Dello stesso parere è Ferdinando Bonessio, presidente della commissione Sport di Roma Capitale, che intende rendere l’impianto “polisportivo”, integrando al suo interno più discipline.
Calatrava e la sua Vela incompiuta
Una svolta forse è in arrivo per la celebre Vela nella zona di Tor Vergata, destinata a essere lo stadio del nuoto della Capitale. Abbandonata, mai completata e ormai fatiscente, progettata in occasione dei Mondiali di Nuoto di Roma del 2009. La paternità del progetto è dell’archistar spagnola Santiago Calatrava.
La struttura, dopo 16 anni, potrebbe essere completata in vista del prossimo Giubileo del 2025. L’amministrazione capitolina, infatti, ha stanziato 70 milioni di euro per il recupero e il completamento dell’intera area. A oggi la riapertura del cantiere – prevista inizialmente per giugno 2023 – è slittata a questo autunno. Per ora meno del 50% del progetto iniziale è stato realizzato. A risultare completata è soltanto la vela a “pinna di squalo”, da cui prende il nome.
Questi ritardi, secondo Schiavone, dipendono dal fatto che ci sono state poche valutazioni oggettive sull’economicità della struttura. “Un esempio è l’impianto di riscaldamento. Considerando la grandezza della struttura, non si è stimato che lo stesso sistema avrebbe potuto arrecare un notevole aggravio di costi energetici per chi avesse poi preso in gestione l’impianto”, ha spiegato l’architetto.

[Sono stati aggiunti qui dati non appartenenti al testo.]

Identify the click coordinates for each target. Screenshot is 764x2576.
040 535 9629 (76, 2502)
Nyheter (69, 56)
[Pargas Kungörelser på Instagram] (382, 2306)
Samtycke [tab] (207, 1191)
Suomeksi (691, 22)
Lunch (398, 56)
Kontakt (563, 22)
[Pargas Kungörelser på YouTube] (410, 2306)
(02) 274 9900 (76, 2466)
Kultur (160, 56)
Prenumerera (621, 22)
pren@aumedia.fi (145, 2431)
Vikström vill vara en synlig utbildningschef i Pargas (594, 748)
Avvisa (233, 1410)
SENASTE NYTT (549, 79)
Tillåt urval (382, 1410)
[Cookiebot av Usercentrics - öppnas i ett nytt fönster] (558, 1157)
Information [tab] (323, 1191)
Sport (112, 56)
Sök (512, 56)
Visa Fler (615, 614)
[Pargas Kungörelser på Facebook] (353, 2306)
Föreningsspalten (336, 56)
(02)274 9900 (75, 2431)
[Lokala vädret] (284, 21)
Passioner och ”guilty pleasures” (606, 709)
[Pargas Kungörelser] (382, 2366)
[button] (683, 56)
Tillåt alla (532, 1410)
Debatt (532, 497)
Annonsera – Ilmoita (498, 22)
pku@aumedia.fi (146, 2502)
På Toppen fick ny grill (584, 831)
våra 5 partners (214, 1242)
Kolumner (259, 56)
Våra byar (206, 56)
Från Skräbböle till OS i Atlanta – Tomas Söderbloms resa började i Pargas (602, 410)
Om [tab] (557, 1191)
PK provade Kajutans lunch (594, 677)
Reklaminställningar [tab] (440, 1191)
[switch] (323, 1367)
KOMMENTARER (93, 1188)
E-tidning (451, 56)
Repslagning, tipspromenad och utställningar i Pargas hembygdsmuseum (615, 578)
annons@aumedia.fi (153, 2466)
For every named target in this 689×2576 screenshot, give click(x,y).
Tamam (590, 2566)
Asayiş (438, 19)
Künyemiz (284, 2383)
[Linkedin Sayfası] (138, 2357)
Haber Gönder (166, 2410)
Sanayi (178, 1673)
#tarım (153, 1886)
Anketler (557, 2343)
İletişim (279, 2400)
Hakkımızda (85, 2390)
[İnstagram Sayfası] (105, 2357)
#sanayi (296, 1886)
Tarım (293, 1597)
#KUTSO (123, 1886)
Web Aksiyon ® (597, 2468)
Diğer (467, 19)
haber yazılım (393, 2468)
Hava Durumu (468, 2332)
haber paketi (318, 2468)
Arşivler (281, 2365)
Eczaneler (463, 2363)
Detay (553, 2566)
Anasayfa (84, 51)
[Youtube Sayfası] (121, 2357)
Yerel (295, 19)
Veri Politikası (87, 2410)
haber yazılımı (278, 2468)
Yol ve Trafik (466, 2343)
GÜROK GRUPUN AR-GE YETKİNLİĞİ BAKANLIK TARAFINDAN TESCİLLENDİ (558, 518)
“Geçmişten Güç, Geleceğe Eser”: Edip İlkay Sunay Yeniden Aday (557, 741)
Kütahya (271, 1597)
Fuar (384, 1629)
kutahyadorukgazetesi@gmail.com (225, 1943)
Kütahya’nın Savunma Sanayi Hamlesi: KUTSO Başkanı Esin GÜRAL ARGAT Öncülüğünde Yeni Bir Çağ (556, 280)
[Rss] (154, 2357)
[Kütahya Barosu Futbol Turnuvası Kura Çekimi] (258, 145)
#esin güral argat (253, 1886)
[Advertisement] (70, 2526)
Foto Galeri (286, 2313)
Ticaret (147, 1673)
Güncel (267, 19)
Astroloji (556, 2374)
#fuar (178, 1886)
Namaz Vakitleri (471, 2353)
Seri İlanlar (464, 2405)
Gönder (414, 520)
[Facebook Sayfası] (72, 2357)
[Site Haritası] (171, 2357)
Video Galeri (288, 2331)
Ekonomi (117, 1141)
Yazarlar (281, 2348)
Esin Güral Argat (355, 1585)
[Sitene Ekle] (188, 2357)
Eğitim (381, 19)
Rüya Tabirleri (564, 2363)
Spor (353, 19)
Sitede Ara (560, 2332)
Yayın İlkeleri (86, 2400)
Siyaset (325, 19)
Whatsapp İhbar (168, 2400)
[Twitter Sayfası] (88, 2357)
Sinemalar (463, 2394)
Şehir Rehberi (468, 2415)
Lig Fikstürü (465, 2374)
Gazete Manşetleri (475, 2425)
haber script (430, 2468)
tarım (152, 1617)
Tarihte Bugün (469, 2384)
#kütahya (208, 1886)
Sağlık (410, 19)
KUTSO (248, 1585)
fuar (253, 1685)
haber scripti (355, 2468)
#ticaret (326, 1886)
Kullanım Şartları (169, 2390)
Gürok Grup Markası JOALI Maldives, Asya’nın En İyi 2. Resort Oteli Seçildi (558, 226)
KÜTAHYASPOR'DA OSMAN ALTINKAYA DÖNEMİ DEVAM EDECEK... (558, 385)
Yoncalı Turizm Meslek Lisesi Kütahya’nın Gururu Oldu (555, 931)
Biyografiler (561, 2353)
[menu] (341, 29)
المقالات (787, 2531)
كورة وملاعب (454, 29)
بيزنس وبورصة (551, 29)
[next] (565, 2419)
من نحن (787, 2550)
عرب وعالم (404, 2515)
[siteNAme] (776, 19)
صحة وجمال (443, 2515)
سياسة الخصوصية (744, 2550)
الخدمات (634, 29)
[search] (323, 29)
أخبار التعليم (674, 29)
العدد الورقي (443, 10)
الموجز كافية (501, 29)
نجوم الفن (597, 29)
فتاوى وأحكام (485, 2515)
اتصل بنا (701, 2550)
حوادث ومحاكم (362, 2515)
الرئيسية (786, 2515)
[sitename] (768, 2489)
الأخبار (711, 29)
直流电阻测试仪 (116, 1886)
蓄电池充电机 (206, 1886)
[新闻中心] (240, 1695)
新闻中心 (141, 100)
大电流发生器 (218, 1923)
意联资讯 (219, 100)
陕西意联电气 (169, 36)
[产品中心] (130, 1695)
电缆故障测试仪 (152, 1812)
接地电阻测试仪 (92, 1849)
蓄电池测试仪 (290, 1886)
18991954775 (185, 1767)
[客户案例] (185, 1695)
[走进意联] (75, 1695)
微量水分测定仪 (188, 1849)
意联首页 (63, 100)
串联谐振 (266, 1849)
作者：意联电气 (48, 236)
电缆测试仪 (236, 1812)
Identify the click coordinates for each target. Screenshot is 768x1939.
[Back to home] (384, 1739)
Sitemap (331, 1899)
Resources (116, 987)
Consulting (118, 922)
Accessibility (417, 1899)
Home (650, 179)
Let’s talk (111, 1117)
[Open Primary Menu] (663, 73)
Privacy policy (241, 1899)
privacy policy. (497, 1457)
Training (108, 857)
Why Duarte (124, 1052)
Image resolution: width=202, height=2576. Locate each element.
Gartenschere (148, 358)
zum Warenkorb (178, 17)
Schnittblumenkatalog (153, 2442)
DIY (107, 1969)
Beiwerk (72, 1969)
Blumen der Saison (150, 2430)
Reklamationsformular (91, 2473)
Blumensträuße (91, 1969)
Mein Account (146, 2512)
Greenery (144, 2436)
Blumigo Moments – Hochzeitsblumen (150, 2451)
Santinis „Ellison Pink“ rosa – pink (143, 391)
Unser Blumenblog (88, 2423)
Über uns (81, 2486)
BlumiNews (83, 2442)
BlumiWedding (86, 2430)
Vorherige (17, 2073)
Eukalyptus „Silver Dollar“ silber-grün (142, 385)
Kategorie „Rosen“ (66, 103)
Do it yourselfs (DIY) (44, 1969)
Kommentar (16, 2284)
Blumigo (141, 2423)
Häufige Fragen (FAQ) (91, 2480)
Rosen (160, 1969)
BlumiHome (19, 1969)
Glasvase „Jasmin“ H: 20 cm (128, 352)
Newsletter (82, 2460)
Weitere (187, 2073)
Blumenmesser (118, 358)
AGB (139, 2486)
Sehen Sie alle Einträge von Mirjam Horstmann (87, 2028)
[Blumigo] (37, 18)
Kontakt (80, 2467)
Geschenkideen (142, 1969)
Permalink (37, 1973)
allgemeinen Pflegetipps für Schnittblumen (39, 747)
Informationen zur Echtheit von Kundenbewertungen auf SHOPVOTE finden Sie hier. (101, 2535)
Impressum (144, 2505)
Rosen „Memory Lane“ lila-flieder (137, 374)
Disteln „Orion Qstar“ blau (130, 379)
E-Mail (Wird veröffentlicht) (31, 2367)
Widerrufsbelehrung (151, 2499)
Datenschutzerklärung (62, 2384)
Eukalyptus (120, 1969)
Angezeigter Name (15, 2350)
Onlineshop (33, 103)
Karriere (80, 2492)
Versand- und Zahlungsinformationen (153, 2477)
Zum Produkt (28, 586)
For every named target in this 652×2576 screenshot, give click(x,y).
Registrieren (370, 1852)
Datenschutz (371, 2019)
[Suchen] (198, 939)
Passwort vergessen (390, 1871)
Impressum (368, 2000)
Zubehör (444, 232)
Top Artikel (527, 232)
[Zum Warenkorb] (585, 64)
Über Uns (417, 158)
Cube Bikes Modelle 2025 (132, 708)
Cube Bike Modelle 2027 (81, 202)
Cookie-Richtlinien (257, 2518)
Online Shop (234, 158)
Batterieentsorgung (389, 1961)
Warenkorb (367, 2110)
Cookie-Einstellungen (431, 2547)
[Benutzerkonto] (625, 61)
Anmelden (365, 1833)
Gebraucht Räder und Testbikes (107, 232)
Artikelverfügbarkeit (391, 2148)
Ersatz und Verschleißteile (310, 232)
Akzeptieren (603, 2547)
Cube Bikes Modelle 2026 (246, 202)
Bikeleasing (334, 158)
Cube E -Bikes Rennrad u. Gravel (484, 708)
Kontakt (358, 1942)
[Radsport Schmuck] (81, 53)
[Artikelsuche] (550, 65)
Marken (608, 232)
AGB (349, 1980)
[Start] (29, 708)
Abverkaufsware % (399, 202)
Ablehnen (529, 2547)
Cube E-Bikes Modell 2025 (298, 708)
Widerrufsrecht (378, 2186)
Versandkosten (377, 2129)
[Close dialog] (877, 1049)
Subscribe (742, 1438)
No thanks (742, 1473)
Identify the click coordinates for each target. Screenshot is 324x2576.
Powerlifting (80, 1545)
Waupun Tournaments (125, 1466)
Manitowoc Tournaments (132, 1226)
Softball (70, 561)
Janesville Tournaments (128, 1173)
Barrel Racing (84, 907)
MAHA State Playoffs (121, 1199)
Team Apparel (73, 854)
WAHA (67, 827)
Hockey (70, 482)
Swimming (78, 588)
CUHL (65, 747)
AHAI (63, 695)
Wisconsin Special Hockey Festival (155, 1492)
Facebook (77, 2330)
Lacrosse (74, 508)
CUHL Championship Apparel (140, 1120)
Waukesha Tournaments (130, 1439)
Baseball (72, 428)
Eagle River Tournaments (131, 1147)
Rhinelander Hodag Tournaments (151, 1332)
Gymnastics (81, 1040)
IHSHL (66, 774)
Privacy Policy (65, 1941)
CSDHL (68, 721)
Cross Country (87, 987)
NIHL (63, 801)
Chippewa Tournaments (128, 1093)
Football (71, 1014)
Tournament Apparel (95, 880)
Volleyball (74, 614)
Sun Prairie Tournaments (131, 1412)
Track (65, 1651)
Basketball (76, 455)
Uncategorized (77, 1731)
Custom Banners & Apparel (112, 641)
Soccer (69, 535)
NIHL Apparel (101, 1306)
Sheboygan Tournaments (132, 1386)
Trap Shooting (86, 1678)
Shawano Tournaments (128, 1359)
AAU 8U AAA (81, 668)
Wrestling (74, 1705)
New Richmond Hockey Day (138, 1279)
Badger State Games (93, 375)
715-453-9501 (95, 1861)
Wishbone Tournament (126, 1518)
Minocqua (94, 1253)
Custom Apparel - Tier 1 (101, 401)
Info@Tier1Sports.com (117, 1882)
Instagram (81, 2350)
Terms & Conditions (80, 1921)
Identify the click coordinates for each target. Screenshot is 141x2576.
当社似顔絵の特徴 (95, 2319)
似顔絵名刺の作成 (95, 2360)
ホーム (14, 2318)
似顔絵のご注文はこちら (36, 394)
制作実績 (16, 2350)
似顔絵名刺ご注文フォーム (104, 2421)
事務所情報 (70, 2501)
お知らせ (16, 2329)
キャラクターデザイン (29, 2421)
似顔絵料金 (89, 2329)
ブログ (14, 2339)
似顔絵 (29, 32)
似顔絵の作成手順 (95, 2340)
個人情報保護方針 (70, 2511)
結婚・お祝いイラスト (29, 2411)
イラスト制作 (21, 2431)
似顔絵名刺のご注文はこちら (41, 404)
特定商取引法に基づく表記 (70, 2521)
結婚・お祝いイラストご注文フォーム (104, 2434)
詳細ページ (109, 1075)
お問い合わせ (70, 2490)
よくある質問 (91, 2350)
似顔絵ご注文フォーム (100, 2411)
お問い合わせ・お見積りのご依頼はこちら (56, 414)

Il rilancio che passa attraverso gli eventi
Rilanciare le strutture richiede fondi e investimenti. Ne è convinto l’assessore allo sport, Alessandro Onorato, che recentemente ha detto: “Un vero e proprio colpo mortale” per Roma è stato “il no alle Olimpiadi del 2024, che ci avrebbero dato le infrastrutture che mancano”. Secondo Onorato sarà possibile recuperare “grazie al Giubileo, quindi grazie ai grandi eventi”, che possono portare investimenti per completare le opere non concluse. Come, appunto, “la Vela di Calatrava, che potrebbe diventare un grande palazzetto”, ha spiegato l’assessore allo Sport, intervistato da Teleambiente.
Ma anche gli investimenti da soli non bastano. Secondo Bonessio, infatti, è stato un errore affidare la gestione delle strutture sportive a Roma Capitale. “Abbiamo in città impianti che sono l’eredità delle Olimpiadi di Roma del 1960″, allora assegnati al Coni, una struttura finanziata dallo Stato. A metà anni Novanta sono tornati a Roma Capitale, senza però che si compisse un’analisi di tutti i costi che è necessario affrontare, sul piano della manutenzione, per garantire la prosecuzione delle attività sportive”, ha spiegato Bonessio in un’intervista a RomaToday.
Il rilancio, quindi, passa attraverso grandi eventi e finanziamenti, ma richiede anche una gestione oculata. È questa la vera condizione per riportare in vita gli impianti abbandonati di Roma.